[Word and element pointing entries]
##########
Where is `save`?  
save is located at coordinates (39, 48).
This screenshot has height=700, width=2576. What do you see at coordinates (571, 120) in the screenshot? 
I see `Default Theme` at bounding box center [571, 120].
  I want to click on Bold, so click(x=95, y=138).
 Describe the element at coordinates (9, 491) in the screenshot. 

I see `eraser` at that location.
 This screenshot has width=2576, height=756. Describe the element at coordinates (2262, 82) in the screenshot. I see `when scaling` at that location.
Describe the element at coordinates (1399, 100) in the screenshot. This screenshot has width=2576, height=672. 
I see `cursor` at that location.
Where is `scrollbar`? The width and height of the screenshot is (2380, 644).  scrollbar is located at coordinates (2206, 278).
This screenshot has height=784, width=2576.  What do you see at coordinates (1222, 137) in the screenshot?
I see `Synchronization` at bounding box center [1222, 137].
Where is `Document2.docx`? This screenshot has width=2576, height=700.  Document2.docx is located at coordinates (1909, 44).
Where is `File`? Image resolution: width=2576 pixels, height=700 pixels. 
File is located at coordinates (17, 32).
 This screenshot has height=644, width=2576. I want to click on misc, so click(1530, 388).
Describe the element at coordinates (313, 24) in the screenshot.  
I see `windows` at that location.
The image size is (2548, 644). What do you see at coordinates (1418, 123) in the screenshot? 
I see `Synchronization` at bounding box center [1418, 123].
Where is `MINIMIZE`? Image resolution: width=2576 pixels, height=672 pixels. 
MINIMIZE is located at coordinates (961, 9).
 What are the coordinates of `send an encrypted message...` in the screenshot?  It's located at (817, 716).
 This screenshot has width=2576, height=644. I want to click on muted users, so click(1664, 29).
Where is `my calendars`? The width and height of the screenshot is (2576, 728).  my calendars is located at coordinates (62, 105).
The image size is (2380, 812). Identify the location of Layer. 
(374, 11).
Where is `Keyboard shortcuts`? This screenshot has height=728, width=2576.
##########
- WHAT THE TASK REQUIRES: Rewrite the listing above from its first line down to the line containing "center [1418, 123].", changing "Where is" to "Where can I find" and leaving everything else as it is.

- EXPECTED ANSWER:
Where can I find `save`?  
save is located at coordinates (39, 48).
This screenshot has height=700, width=2576. What do you see at coordinates (571, 120) in the screenshot? 
I see `Default Theme` at bounding box center [571, 120].
  I want to click on Bold, so click(x=95, y=138).
 Describe the element at coordinates (9, 491) in the screenshot. 

I see `eraser` at that location.
 This screenshot has width=2576, height=756. Describe the element at coordinates (2262, 82) in the screenshot. I see `when scaling` at that location.
Describe the element at coordinates (1399, 100) in the screenshot. This screenshot has width=2576, height=672. 
I see `cursor` at that location.
Where can I find `scrollbar`? The width and height of the screenshot is (2380, 644).  scrollbar is located at coordinates (2206, 278).
This screenshot has height=784, width=2576.  What do you see at coordinates (1222, 137) in the screenshot?
I see `Synchronization` at bounding box center [1222, 137].
Where can I find `Document2.docx`? This screenshot has width=2576, height=700.  Document2.docx is located at coordinates (1909, 44).
Where can I find `File`? Image resolution: width=2576 pixels, height=700 pixels. 
File is located at coordinates (17, 32).
 This screenshot has height=644, width=2576. I want to click on misc, so click(1530, 388).
Describe the element at coordinates (313, 24) in the screenshot.  
I see `windows` at that location.
The image size is (2548, 644). What do you see at coordinates (1418, 123) in the screenshot? 
I see `Synchronization` at bounding box center [1418, 123].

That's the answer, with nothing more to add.